Customer Story

Statistical methods, vital for an ‘engineering world’

ASM utilizes statistical methods companywide to be more effective and efficient

ASM International

ASM International

ChallengeEnable customers to meet market demand for ever-shrinking, higher-performance device structures at a competitive price.
SolutionFurther develop and improve data gathering and analysis techniques, processes and frameworks to better understand both product and processes across all facets of a dynamic high-tech semiconductor manufacturing supplier.
ResultsASM sees great results in regard to efficiency and effectiveness: “We have a much deeper understanding and are able to work much faster thanks to JMP (software)’s visual approach to statistically backed data analysis.”

Integrated circuit transistor count is said to follow Moore’s law, That is, the number of transistors that can be installed on a circuit doubles about every two years.
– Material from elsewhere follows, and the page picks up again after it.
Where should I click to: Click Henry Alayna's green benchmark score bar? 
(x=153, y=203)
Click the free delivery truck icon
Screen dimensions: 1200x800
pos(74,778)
The demand for this level of growth in complexity presents evolving challenges for the entire semiconductor supply chain.
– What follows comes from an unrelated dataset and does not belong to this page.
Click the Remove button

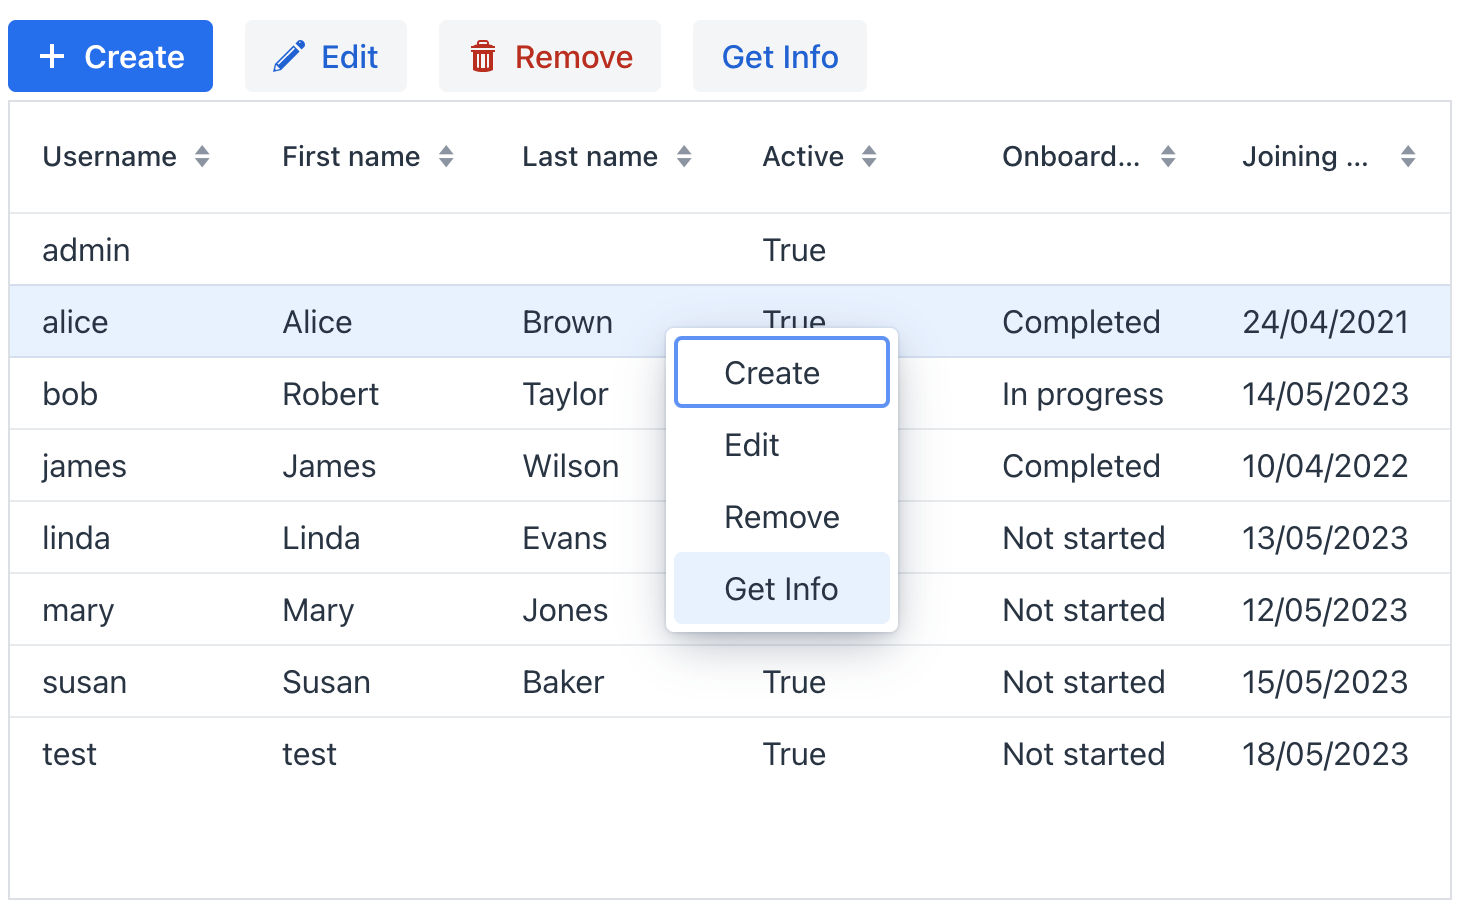click(549, 57)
ASM International, a leading global manufacturer of wafer processing technologies, is working tirelessly to advance what is possible in integrated circuit manufacturing. Thanks to ASM’s innovations over its nearly 50-year history, semiconductor manufacturers worldwide have been able to shrink and innovate transistors for computer, smartphone and home electronic devices that are smaller, faster and more powerful than ever before.

With such a robust R&D backbone, it’s no surprise that ASM is an organization dominated by engineers. “We live in an engineering world,” says Paul Deen, Statistical Methods Program Manager at ASM. “We start with the skills people learn in university for doing our process and hardware development.” To be competitive in their development, ASM continuously adopts new techniques and standardizes these globally. “To be most effective, efficient and complete in our experimentation and process understanding we need people with a background in chemistry, physics or engineering who also fully use the power of statistical methods.”
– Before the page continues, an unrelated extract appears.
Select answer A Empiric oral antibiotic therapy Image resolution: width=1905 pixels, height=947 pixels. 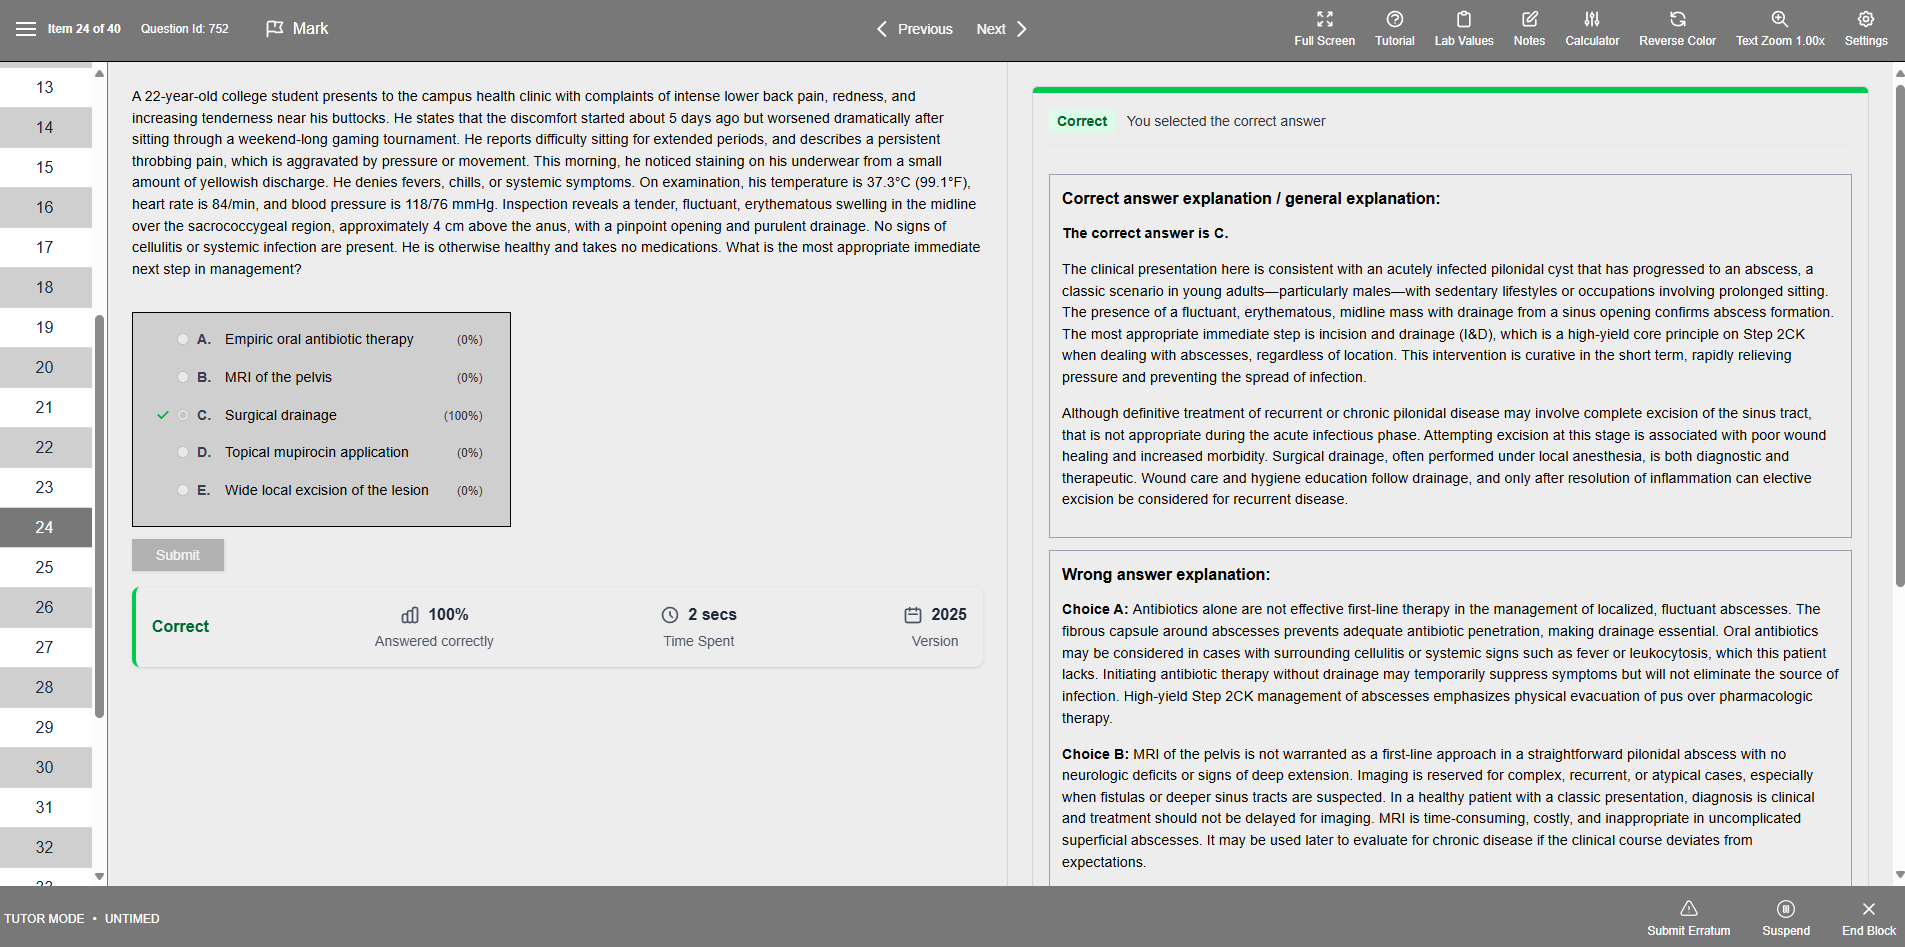point(183,339)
Deen, a mechanical engineer by education, serves as the program manager and quantitative consultant for a broad array of internal clients and projects. By taking a proactive interest in data-driven product development and process control across the company, Deen helps the entire operation elevate its capabilities and performance.

‘Make us more effective and efficient – that’s my mandate’

“When I joined this key ASM program, I saw an opportunity to truly impact the way we work,” Deen says. “Our program improves all areas of our company; examples include the way we do product and chemistry development, hardware tolerancing, product reliability improvement, test plan optimization, supply chain development and ongoing services and operational performance optimization. As we touch more areas of the company, the need for data grows with it. We flow from one part of the organization to another and take away barriers to gain a more holistic understanding of what is happening in our products. That allows us to improve those systems and better meet our customers’ requirements.”

The ASM team seeks to identify areas where improvements make the most impact. “I’m driven to do things smarter, more effectively and in a more risk-aware way,” Deen says. ”Make us more effective and efficient – that’s my mandate. The goal is to utilize statistical methods wherever we work with data, which is essentially everywhere in our business. If I do my job right, people should wonder why we would ever do it any other way. To enable standardized analysis we make use of JMP (software)’s add in functionality. We’ve developed and standardized a set of automated analyses that are packaged and distributed globally.”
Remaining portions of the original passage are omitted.